Interstate 395 Project Secures Equity Investment

The developer of D.C.’s $1.3 billion Center Leg Freeway project said he has lined up an equity investor to finance a “significant” percentage of the planned three-block deck that will top the highway.

Sean Cahill, vice president of lead developer Louis Dreyfus Property Group, declined to identify the investor until closing the deal sometime next spring with the District government and other parties: the Jewish Historical Society, Holy Rosary Italian Catholic Church and the estate of former Center Leg developer Conrad Monts.

“Ours is not offshore money,” Cahill said. “We have an equity backing that is significant.”

It has to be, given the economy, because “even if we brought 70 percent to the table, I don’t think we could get a loan for the other 30,” he said.

News of a likely equity investor, the conditional OK of the Federal Highway Administration and the D.C. Zoning Commission’s April approval of the application for a planned unit development suggests this two-decade-old project, which Louis Dreyfus is now terming “Return to L’Enfant,” is very real.

The idea of decking over Interstate 395 dates to 1989, when then-Mayor Marion Barry awarded rights to develop on top of the highway to Monts and his Washington Development Group. That deal ended in litigation and a healthy payout to Monts, who is now dead. Louis Dreyfus arrived in 2007 to resurrect the project.

“We are creating the last big block of office space in Northwest D.C. that has views of the Capitol and the [National] Mall, and we’re reconnecting downtown with the east end,” Cahill said. “We’re re-knitting the city.”

The agreement between the District and Louis Dreyfus — which spells out the development terms, the previously agreed-to payment in lieu of taxes and the fee simple purchase price for the air rights — is generally complete, the parties said, but it will not be made public until the closing.

The development site is bounded by Massachusetts Avenue and Second, Third and E streets NW, on both sides of the freeway, essentially three city blocks that today provide no economic or environmental benefit.

Some call the freeway the “scar downtown,” because it effectively cuts off one side of downtown’s eastern end from the other.

The air rights project will reconnect those parts with three decks and two bridges — taking F and G streets NW over the freeway. Three new overhead pads, built in phases in no more than five years, would cover a total developable area of 254,670 square feet.

Atop the deck, Louis Dreyfus plans 2.2 million square feet of predominantly office space, with some residential and retail offerings. Groundbreaking is expected in 2013, and the office buildings will be constructed simultaneously as each deck phase is completed.

Louis Dreyfus plans to open a marketing center at its 1101 New York Ave. NW headquarters in the next month.

Little more than marketing can happen until the federally mandated National Environmental Policy Act review, or NEPA, is complete.
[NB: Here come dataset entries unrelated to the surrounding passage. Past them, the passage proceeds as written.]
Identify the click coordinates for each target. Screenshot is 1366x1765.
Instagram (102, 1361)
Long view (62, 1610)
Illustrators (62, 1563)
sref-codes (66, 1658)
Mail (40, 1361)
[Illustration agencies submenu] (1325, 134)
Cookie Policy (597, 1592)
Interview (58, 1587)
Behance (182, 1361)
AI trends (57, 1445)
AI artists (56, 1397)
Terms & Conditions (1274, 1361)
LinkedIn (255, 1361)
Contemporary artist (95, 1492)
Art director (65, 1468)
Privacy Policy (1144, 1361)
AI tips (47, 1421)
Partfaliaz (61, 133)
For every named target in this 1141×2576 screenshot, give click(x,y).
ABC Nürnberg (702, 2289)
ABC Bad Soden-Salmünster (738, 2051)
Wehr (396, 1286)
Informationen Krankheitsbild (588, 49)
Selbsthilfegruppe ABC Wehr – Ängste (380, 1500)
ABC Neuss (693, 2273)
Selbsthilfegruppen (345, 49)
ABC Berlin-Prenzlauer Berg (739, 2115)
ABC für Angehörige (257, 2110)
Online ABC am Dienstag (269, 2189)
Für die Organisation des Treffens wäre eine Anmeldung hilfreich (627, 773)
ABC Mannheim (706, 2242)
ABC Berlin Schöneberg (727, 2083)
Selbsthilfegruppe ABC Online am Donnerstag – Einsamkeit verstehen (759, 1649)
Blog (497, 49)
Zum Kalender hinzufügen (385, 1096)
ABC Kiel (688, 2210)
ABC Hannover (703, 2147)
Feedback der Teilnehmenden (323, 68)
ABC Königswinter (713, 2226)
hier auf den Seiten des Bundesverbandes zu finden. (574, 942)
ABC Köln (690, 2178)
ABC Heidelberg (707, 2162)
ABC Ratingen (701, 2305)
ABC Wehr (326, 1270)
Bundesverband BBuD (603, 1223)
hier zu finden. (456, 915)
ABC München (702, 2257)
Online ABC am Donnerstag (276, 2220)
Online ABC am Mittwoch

The Federal Highway Administration’s NEPA review will examine air quality, noise, realigned roadways, traffic impacts, historic elements and visual characteristics.

The project will, after all, create a 1,100-foot tunnel, eliminate the Third Street entrance to I-395 and place millions of square feet of development atop a highway that carries upward of 85,000 vehicles a day.

The environmental assessment was publicly released Oct. 19, ahead of a Nov. 2 public meeting.

The project will be “extremely, extremely green,” Cahill said, perhaps “the most sustainable project in North America.”

The deck, he said, will be built for Platinum certification in the Leadership in Energy and Environmental Design program.

Co-generation power plants will feed “Return to L’Enfant” with heat and electricity, perhaps taking it off Pepco’s grid. The project will capture and recycle runoff and will take dirty air from the parking garages and loading docks, fire it up through an “eco-chimney” and purify it before sending it back into the atmosphere.

“Sustainability is very good business,” Cahill said.